API and deployment¶
Service usage¶
The API serves normalized embeddings for abstracts using FastAPI.
flowchart LR
A[Client] --> B[Post embed]
B --> C[FastAPI app]
C --> D[SentenceTransformer model]
D --> E[Normalize embeddings]
E --> F[JSON response] Endpoints¶
The API exposes GET /health for service status and device info, and POST /embed to accept { "abstract": "..." } and return embedding data.
Request and response¶
Request body:
Response body:
Empty or whitespace abstracts return 400, and missing fields return 422.
Example request:
curl -X POST http://localhost:8000/embed \
-H "Content-Type: application/json" \
-d "{\"abstract\": \"Graph neural networks for molecule property prediction.\"}"
Model loading¶
The API is primarily configured via environment variables (MODEL_PATH, INDEX_PATH). It can also accept CLI flags (--model-path, --index-path) when invoked directly. If no path is provided, it falls back to models/contrastive-minilm/. The model directory must exist and contain a SentenceTransformer model. GPU is used when available.
Run locally¶
Run the service with Uvicorn:
MODEL_PATH="models/your-model" INDEX_PATH="data/faiss" uv run uvicorn mlops_project.api:app \
--host 0.0.0.0 --port 8000
Deployment and containers¶
Docker image¶
Build and run the inference container:
docker build -f dockerfiles/api.dockerfile -t mlops-api:latest .

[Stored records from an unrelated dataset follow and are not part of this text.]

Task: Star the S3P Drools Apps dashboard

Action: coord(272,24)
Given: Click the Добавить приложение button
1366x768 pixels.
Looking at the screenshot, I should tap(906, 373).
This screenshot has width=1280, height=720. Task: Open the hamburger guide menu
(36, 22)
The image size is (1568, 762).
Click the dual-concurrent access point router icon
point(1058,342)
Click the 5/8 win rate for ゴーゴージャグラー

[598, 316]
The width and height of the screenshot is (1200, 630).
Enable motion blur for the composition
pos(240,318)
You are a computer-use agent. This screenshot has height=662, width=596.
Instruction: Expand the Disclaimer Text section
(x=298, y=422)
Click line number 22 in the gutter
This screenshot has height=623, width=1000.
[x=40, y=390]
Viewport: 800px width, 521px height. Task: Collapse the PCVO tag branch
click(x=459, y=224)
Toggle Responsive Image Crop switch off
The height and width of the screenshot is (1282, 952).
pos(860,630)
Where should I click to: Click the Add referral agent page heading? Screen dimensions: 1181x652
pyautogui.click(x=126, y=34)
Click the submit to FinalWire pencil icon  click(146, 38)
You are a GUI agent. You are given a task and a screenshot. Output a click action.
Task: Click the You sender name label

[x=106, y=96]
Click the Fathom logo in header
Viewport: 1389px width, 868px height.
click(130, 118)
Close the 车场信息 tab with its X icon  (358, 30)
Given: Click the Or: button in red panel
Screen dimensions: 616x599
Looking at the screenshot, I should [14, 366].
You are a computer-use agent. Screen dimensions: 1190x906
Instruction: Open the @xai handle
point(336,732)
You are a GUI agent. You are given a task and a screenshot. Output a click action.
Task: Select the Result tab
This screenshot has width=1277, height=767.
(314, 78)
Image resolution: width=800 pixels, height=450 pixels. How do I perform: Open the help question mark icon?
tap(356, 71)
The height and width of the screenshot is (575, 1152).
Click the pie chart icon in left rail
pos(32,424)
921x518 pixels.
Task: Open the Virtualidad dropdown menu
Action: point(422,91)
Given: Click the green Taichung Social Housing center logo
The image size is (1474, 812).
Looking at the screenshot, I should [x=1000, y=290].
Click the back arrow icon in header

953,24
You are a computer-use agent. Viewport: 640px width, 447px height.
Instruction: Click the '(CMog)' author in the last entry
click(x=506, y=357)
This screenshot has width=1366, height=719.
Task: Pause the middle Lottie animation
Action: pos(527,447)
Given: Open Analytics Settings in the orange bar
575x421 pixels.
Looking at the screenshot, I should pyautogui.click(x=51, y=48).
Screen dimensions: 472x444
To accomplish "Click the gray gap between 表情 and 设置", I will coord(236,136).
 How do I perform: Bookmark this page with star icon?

docker run --rm -p 8000:8000 \
-v ${PWD}/models:/app/models \
-e MODEL_PATH=/app/models/all-MiniLM-L6-v2-mnrl-100k-balanced \
mlops-api:latest
GPU notes¶
If you run on Linux with NVIDIA drivers, add --gpus all to the container run command.
Deployment pipeline¶
Cloud Build (cloudbuild.yaml) publishes the training image on the build branch after CI checks pass. See Cloud Build for configuration details. The API image is built locally from dockerfiles/api.dockerfile unless you add a dedicated CI workflow.
ONNX runtime¶
ONNX export and inference are supported via mlops_project.model with ONNX Runtime. Use the exported ONNX model for CPU-friendly deployments or batch inference workflows.